The organization reports that the data breach happened in 2019, and that the hackers were only successful in stealing a snapshot of the users’ data.
According to the findings of RestorePrivacy’s study of the data sample, the following types of information were exposed:
Initials and surnames both
Dates and times of birth
Email addresses
Gender Location data (City and Country)
Join date
User ID
According to Deezer, there have been no reports of any passwords or payment information being stolen as a consequence of this incident.
On November 6, 2022, a member on the Breached hacking forums posted a sample of the data that had been compromised. The user claims to have data from more than 240 million Deezer users, and they have now provided a user sample consisting of 5 million people.
Soon after the hacker disclosed this information to the public, Deezer acknowledged the existence of a security issue on its help page on its website.

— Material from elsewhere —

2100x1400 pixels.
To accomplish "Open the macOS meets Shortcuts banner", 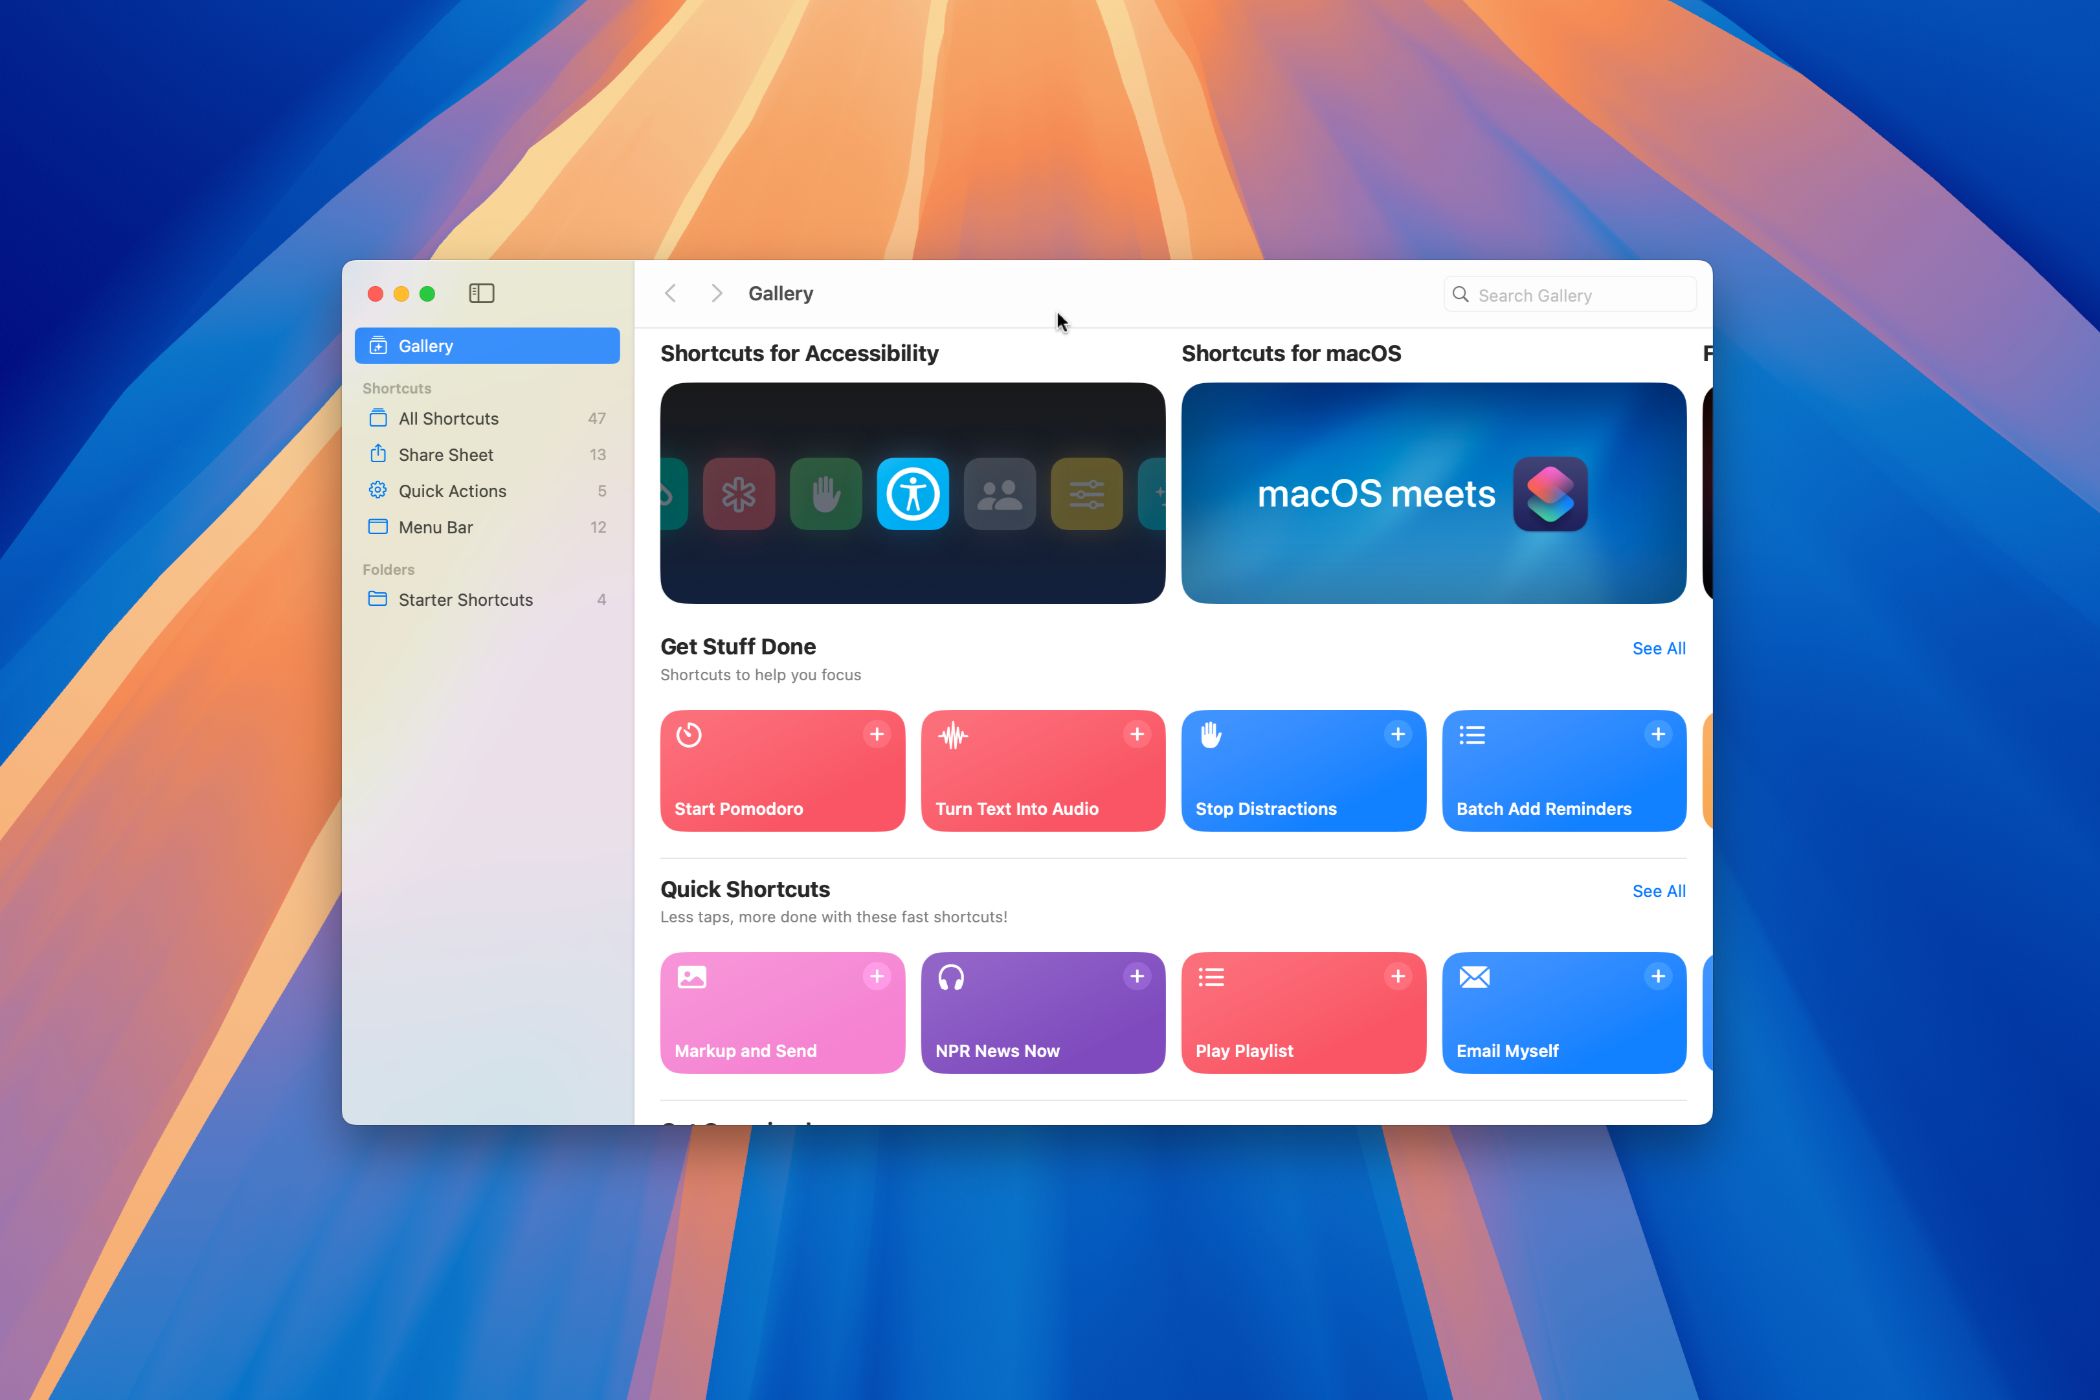I will (1433, 493).
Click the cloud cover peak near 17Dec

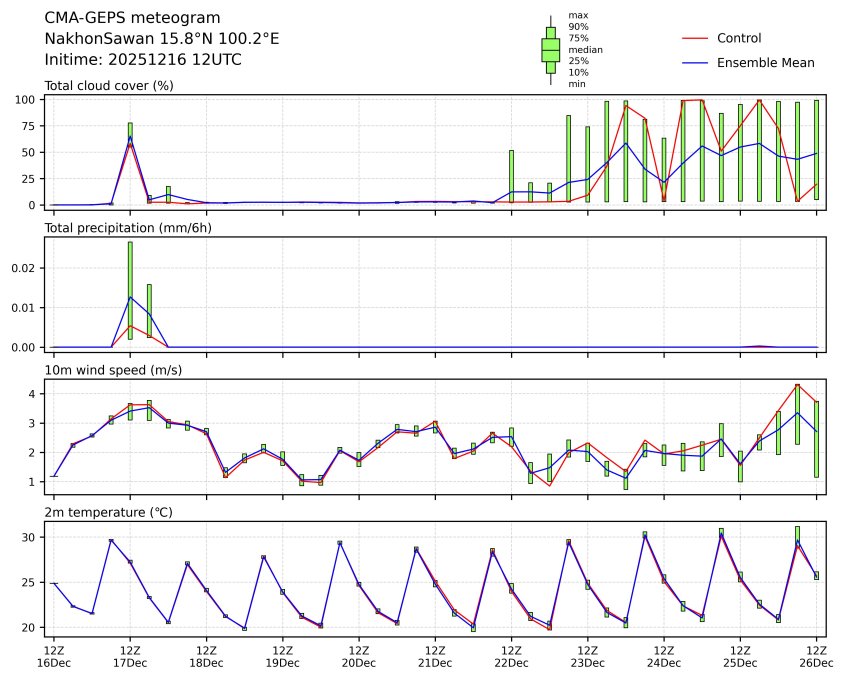130,137
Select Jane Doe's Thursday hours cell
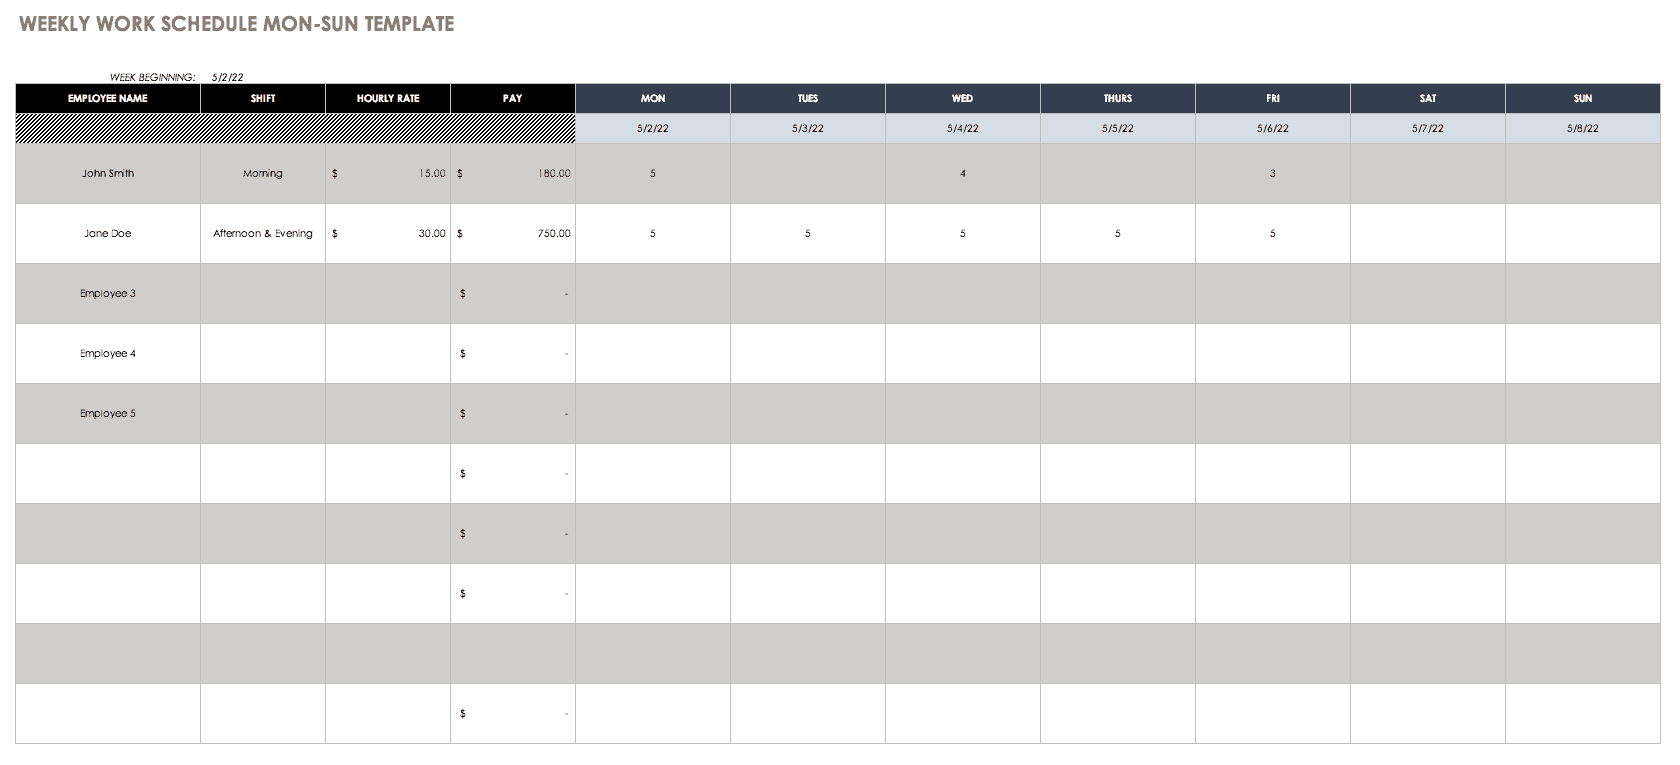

According to the release made by Deezer, “This information came to light on November 8, 2022 as a consequence of our continuous efforts to safeguard the security and integrity of our users’ personal information.”
“The data at issue had been managed by a third party partner that we haven’t dealt with since 2020, and it was this partner that was subject to the incident,” the statement said. The security mechanisms used by Deezer are still functioning properly, and our own databases are safe.
The ad left by the hacker said that the hacker intended to sell the data and listed the following as part of the whole 60 GB dump:
over 258 million records, 228 million email addresses in cleartext form, and log sessions containing IP addresses and device data. almost 258 million records.
According to the claims made by the hacker, this data breach affects millions of people in each of the following countries:
France: 46.2 million users
Brazil: 37.1 million users
British users total 15.3 million
14.1 million users in Germany
Mexico: 11.1 million users
Columbia: 9.0 million users
Turkey: 6.9 million users
6.4 million users in the U.S.
5.0 million users in Italy
Guatemala: 4.4 million users
Although Deezer has acknowledged that the data breach includes user names, email addresses, and birth dates, our investigation has shown that it also includes location data (including city and country), gender, and user ID for certain users, in addition to the join date and source.
Hackers might use this information to get access to users’ Deezer accounts and commit fraud against them. The data might potentially be linked with information obtained from previous breaches and information that is accessible to the public in order to generate extensive user profiles, which could subsequently be sold to other parties or used in fraudulent behavior.
Users of Deezer are encouraged to change their passwords on the service, as well as change their passwords on any other online platforms where they could be using the same credentials. This will help lessen the likelihood that they will become victims of credential stuffing.
Information security specialist, currently working as risk infrastructure specialist & investigator.
15 years of experience in risk and control process, security audit support, business continuity design and support, workgroup management and information security standards.